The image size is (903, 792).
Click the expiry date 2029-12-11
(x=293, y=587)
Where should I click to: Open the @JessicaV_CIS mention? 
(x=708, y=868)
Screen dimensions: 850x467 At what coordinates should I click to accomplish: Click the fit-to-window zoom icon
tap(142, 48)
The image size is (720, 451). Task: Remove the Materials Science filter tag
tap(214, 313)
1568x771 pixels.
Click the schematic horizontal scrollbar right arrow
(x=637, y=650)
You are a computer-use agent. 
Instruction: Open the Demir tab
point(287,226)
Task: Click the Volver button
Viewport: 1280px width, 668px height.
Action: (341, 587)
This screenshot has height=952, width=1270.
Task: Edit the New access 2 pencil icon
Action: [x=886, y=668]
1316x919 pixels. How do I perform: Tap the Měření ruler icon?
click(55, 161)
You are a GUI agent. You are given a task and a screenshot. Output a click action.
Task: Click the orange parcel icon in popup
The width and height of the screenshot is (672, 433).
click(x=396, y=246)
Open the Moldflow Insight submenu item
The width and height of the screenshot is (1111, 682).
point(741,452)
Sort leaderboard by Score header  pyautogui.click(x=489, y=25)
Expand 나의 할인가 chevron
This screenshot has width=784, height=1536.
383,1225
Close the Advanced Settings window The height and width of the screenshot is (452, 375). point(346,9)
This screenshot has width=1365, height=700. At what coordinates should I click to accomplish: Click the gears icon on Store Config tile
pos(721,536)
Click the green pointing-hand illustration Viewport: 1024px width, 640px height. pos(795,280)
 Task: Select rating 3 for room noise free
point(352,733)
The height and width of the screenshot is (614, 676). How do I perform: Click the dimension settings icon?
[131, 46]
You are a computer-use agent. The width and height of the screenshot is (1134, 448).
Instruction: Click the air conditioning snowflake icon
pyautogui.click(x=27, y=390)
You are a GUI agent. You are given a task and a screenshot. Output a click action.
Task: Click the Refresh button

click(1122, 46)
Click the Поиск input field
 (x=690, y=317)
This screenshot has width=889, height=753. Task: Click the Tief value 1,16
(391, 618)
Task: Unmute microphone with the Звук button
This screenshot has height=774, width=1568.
=-=-=-=-=
Your objective: Please reproduce exactly the lines in the listing above from the one containing "The width and height of the screenshot is (672, 433)." through the one containing "Click the green", both included, and nothing more.

Exercise solution:
The width and height of the screenshot is (672, 433).
click(x=396, y=246)
Open the Moldflow Insight submenu item
The width and height of the screenshot is (1111, 682).
point(741,452)
Sort leaderboard by Score header  pyautogui.click(x=489, y=25)
Expand 나의 할인가 chevron
This screenshot has width=784, height=1536.
383,1225
Close the Advanced Settings window The height and width of the screenshot is (452, 375). point(346,9)
This screenshot has width=1365, height=700. At what coordinates should I click to accomplish: Click the gears icon on Store Config tile
pos(721,536)
Click the green pointing-hand illustration Viewport: 1024px width, 640px height. pos(795,280)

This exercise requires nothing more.